TEATRO
Laureati in camorra
secondo Saviano
di MASOLINO D’AMICO (La Stampa, 31/10/2007 - 8:13.
Il libro lo hanno comprato quasi un milione di persone, mentre i fruitori della riduzione teatrale (110’ filati) non possono essere per ora più di novantotto a recita, ossia quanti ne contiene il Ridotto del Mercadante. Costoro sono tuttavia dei privilegiati, perché Gomorra diretto da Mario Gelardi, adattatore del testo insieme con l’autore Roberto Saviano, è uno spettacolo eccellente, vivo, vitale, appassionante, di quelli che ogni tanto riconciliano col medium.
Per i cinquantanove milioni che ancora non lo sanno, Saviano è il giornalista ventottenne che ha raccontato le attività quotidiane della camorra nel suo piccolo centro campano, guadagnandosi minacce della medesima in seguito alle quali non ha potuto nemmeno essere presente alla prima della pièce. Questa segue l’andamento del bestseller in quanto consiste in una serie, più che di episodi, di vignette e incontri con esponenti a vari livelli della malavita di un posto simile a Casal di Principe: cinque personaggi che interagiscono tra loro o che ogni tanto si confessano, magari solo per vantarsi, con l’alias di Saviane stesso, un giovanotto assorto che ancora prima di indignarsi cerca di capire, e che introduce la serata parlando brevemente a un microfono in piazza.

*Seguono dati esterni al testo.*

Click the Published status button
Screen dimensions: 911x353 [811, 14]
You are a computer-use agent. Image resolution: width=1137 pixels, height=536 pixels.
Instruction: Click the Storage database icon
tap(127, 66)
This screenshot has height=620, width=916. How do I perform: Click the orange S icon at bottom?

Dei cinque irregolari ben due sono laureati, uno addirittura alla Bocconi con poi tanto di Master a Londra. Questo è il farabutto più disgustoso di tutti, in quanto specializzato nella devastazione del territorio e non solo, seppellendo rifiuti tossici in luoghi densamente abitati. L’altro laureato, molto meno cool di lui, prova addirittura un orgasmo quando gli capita di sparare per la prima volta con un kalashnikov. Il suo colpo di genio ha luogo coi funerali di papa Wojtyla: trentamila bottiglie di plastica recuperate dall’immondizia, riempite di acqua del rubinetto e vendute a peso d’oro. Altri due sono manovalanza: un violento che si sfoga tirando sempre fuori la pistola e minacciando i più deboli, e un piccolo balordo che si sente virtuoso quando rinuncia a spacciare droga per rapinare le coppiette. Il quinto elemento è un fiancheggiatore suo malgrado, un bravissimo sarto costretto a falsificare capi famosi, che entra in crisi quando riconosce un suo manufatto addosso a Angelina Jolie la sera degli Oscar, e nessuno gli crede.

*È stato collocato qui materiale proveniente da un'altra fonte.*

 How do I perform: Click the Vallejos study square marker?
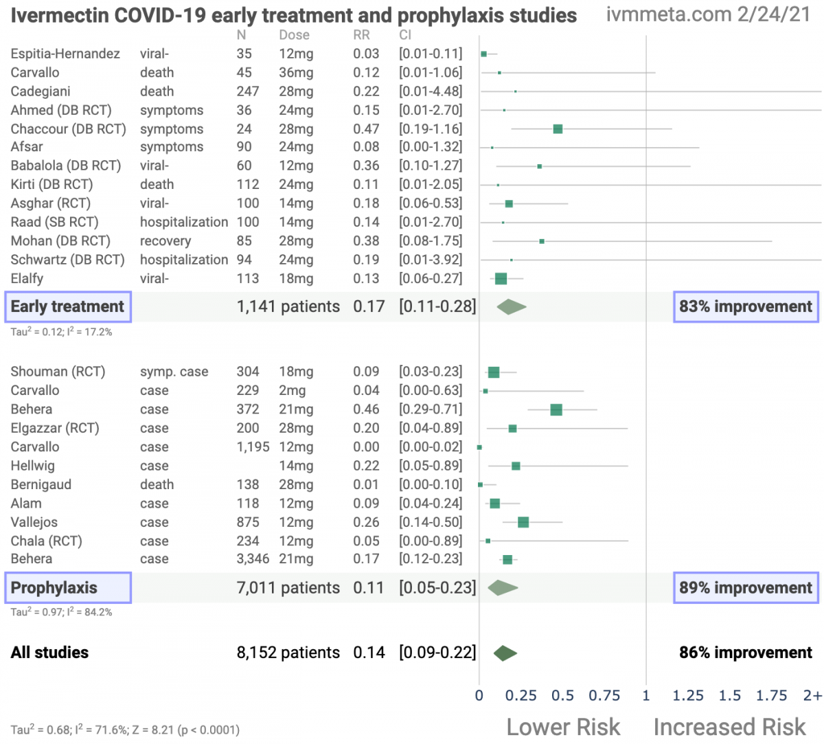(523, 523)
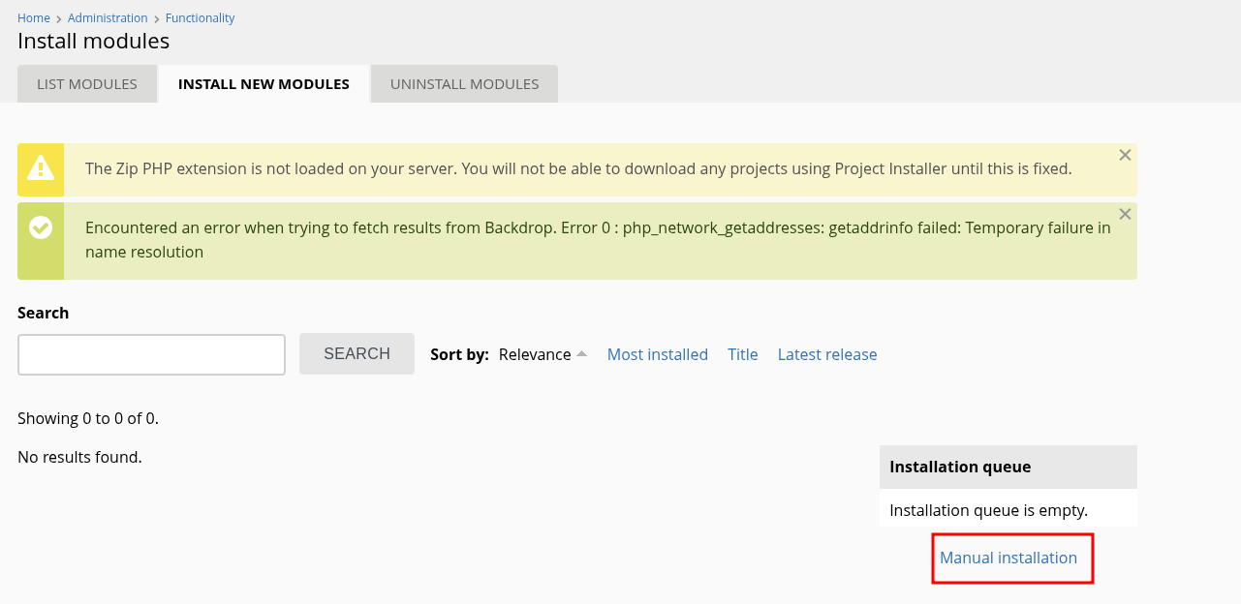Image resolution: width=1241 pixels, height=604 pixels.
Task: Sort modules by Title
Action: (743, 354)
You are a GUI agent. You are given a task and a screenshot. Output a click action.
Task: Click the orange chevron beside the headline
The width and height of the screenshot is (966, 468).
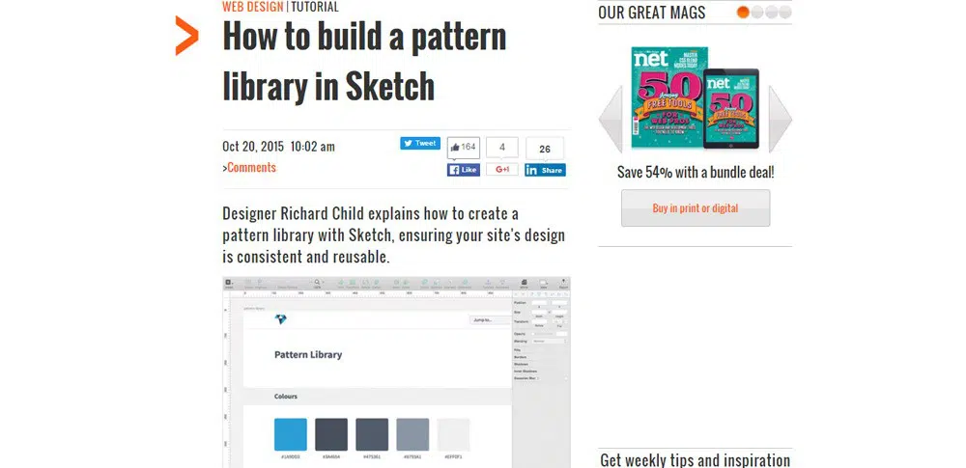click(186, 36)
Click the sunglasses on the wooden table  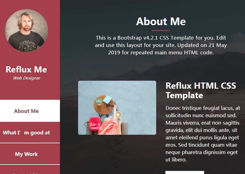coord(110,106)
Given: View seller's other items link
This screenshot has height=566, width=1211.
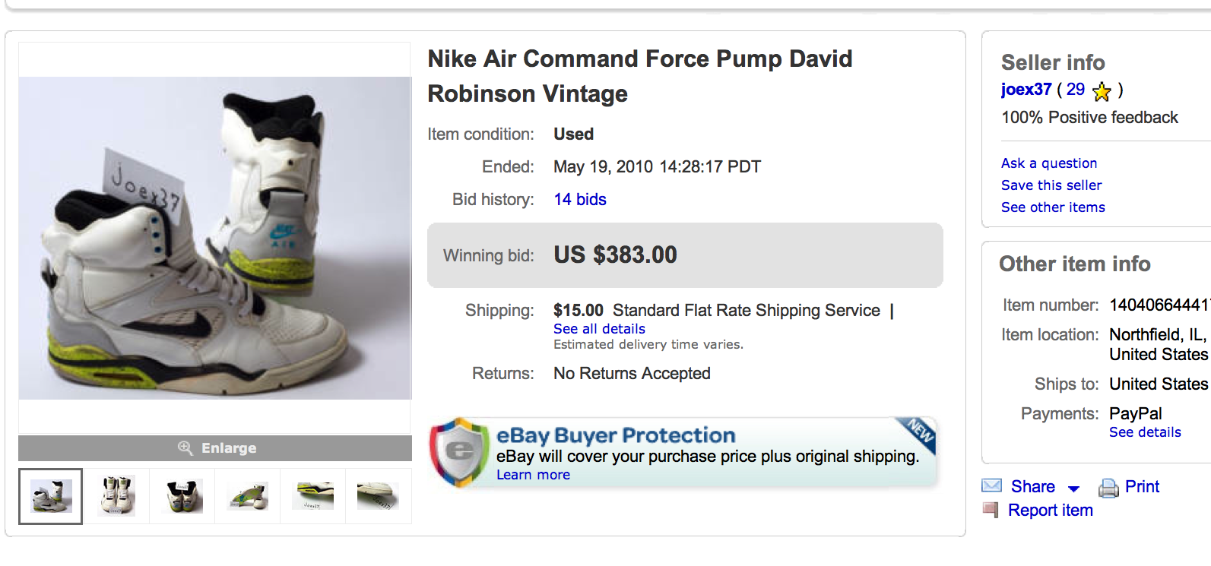Looking at the screenshot, I should [1053, 207].
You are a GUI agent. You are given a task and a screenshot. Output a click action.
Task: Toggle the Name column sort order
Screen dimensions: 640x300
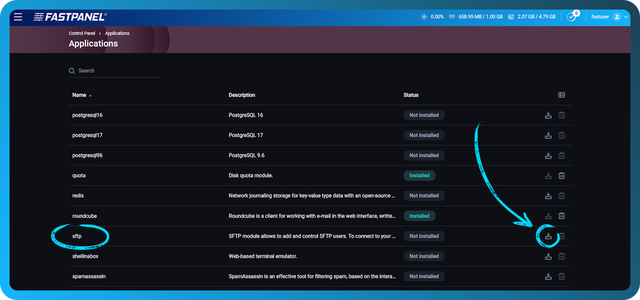click(81, 95)
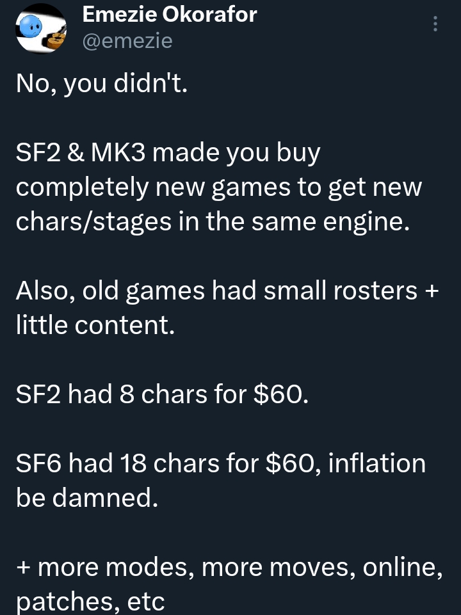Tap the "little content." text
Viewport: 461px width, 615px height.
(x=95, y=325)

I ritratti sono consegnati, mediante un dialogo brillante, da sei attori tutti in stato di grazia - Ivan Castiglione come Roberto, e poi Francesco Di Leva, Antonio Ianniello, Giuseppe Miale di Mauro, Adriano Pantaleo, Ernesto Mahieux - dentro una indovinata scenografia di Roberto Crea, uno spazio delimitato da palchi di tubi Innocenti ai lati e sul fondo, con effetto di cantiere abbandonato (si parla parecchio anche di edilizia, una delle attività più lucrose della camorra), e agli angoli quattro piloni di cemento che alla fine crolleranno rivelando di contenere statuette di Maradona e madonnine di Pompei. Il palco sul fondo è praticabile al primo livello, come fosse un cavalcavia, ma anche occultabile mediante proiezioni di immagini astratte e abbastanza lugubri. Le luci evocano sempre un mezzobuio malsano, come se il sole non splendesse mai su questi luoghi corrotti, i cui indigeni non sembrano aspettarsi più nulla. Non è tuttavia a un comizio che assistiamo, Saviane non vuole imporci niente, né sembra avere altra medicina da proporre se non la speranza che un numero sempre maggiore di persone smetta di ritenere questo tristo stato di cose come inevitabile. Ma ad alimentare il suo e il nostro pessimismo aggiunge la considerazione che qui non di pittoresca criminalità locale si tratta, bensì della massima visibilità di un sistema occulto che ormai ha ramificazioni, almeno in Italia, quasi dappertutto.
Al Mercadante di Napoli fino al 18 novembre.